From Silver Medal to Production Use: The Remaining Distance in AI Formal Verification

In 2024, DeepMind’s AlphaProof solved four of six problems from the International Mathematical Olympiad, reaching silver-medal level. The system had no prior exposure to those specific problems. It formalized them in Lean 4, searched for proofs using reinforcement learning with the kernel as the sole reward signal, and found proofs that checked out. The result made formal verification, long considered too expensive and specialized for routine engineering work, look like a problem that AI was beginning to solve.

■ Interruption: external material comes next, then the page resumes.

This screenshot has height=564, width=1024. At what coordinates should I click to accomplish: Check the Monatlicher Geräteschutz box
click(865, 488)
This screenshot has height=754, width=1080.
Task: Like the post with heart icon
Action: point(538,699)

Mistral’s Leanstral is the most recent system in this lineage. It is open-source, locally deployable, and targets both formal proof engineering and verified coding in Lean 4. Understanding where it fits requires context on how this field has moved and where the remaining obstacles are.

The Systems Before It

The foundation for AI-assisted formal verification in Lean 4 was laid by LeanDojo from MIT and Caltech in 2023. LeanDojo built an open gym interface for Lean 4, exposing proof states as observations and tactics as actions. Their ReProver system added retrieval-augmented generation: before generating each tactic, a retrieval model scans Mathlib for lemmas likely to be relevant at the current proof state, based on co-occurrence patterns from existing proofs. ReProver reached approximately 57% on miniF2F, a set of 488 competition-level math problems.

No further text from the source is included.